A SOAP note is a structured method for documenting patient information in medical settings. It stands for Subjective, Objective, Assessment, and Plan. In poisoning cases, timely and accurate documentation using this format can be vital for patient care, legal clarity, and medical review. Below is a comprehensive example of a SOAP note tailored for a poisoning case SOAP note example poisoning case, specifically designed to provide insights into how healthcare professionals might record and manage such an incident efficiently.
Subjective
The patient is a 28-year-old female who presented to the emergency department complaining of dizziness, nausea, and abdominal pain. She reports ingesting an unknown quantity of household bleach approximately one hour prior to arrival in a self-harm attempt following a domestic argument. The patient admits to feeling regretful and states she did not intend to cause permanent harm. She denies any history of similar incidents or psychiatric diagnoses but mentions frequent anxiety episodes. No prior history of drug or alcohol use was disclosed. The patient states she began vomiting within 20 minutes of ingestion and experienced a burning sensation in her throat and chest.
Objective
On examination, the patient appears alert but visibly distressed. Vital signs are as follows: blood pressure 110/70 mmHg, heart rate 98 bpm, respiratory rate 22 breaths per minute, temperature 99.2°F, oxygen saturation 97% on room air. She has mild perioral erythema and halitosis suggestive of chemical ingestion. The abdominal examination reveals mild epigastric tenderness with no rebound or guarding. Cardiovascular and respiratory examinations are within normal limits. No signs of respiratory distress or cyanosis noted. Neurological exam shows the patient is oriented to time, place, and person.

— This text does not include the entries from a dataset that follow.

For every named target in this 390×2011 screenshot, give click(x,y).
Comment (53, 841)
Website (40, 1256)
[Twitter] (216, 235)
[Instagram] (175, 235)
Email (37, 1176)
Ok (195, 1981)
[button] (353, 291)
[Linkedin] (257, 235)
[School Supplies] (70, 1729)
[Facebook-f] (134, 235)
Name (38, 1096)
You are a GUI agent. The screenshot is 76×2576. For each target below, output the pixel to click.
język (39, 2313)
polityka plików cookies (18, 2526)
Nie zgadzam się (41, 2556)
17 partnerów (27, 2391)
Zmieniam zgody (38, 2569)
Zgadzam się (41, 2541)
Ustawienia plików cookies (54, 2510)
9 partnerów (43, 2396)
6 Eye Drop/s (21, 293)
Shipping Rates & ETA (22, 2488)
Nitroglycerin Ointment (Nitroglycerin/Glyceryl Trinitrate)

Initial labs indicate leukocytosis with a WBC count of 14,000/mm³. Electrolytes are within normal range. Arterial blood gas (ABG) reveals mild metabolic acidosis. Chest and abdominal X-rays are unremarkable. Toxicology screen is pending. No signs of esophageal perforation are visible in imaging at this time.
Assessment
Acute bleach ingestion with gastrointestinal irritation and possible mild esophageal injury. The patient is currently stable but at risk for complications including chemical burns to mucosal linings, metabolic disturbances, or delayed-onset respiratory distress. The primary concern is corrosive injury to the upper GI tract and airway compromise. Her psychiatric state also requires assessment given the intentional nature of the ingestion.
Differential diagnoses include caustic esophagitis, chemical pneumonitis (if aspiration occurred), and stress-related gastritis. Her presentation does not suggest systemic toxicity or multi-organ dysfunction at this stage.
Plan
- Admit the patient to the medical observation unit for at least 24-hour monitoring.
- Initiate IV fluid therapy with normal saline to maintain hydration and correct any potential electrolyte imbalance.
- Consult gastroenterology for potential endoscopy within 12–24 hours to assess esophageal and gastric mucosa damage.
- Keep the patient nil per os (NPO) until further evaluation by GI.
- Administer proton pump inhibitor IV to reduce gastric acid secretion and protect mucosal lining.
- Pain management with acetaminophen as needed, avoiding NSAIDs due to potential mucosal injury.
- Monitor for signs of perforation, infection, or stridor. Repeat ABG if respiratory symptoms develop.
- Order toxicology panel and monitor renal and liver function daily.
- Psychiatric evaluation to be conducted as soon as the patient is stable to assess suicide risk and initiate appropriate therapy.
- Engage social services to provide support and evaluate the patient’s home environment before discharge.
Follow-Up Considerations
Depending on the outcome of the endoscopy and psychiatric assessment, the patient may be discharged with a follow-up appointment or transferred to a behavioral health facility. Education regarding the dangers of chemical ingestion and coping mechanisms for psychological stress will be provided upon discharge.
This SOAP note example for a poisoning case emphasizes the critical need for organized documentation in managing toxic exposure cases. It ensures that every domain of the patient’s condition—from physical symptoms to emotional triggers—is assessed and addressed in a standardized and efficient manner. Healthcare teams benefit from this structured approach by maintaining continuity of care and preparing for any evolving complications.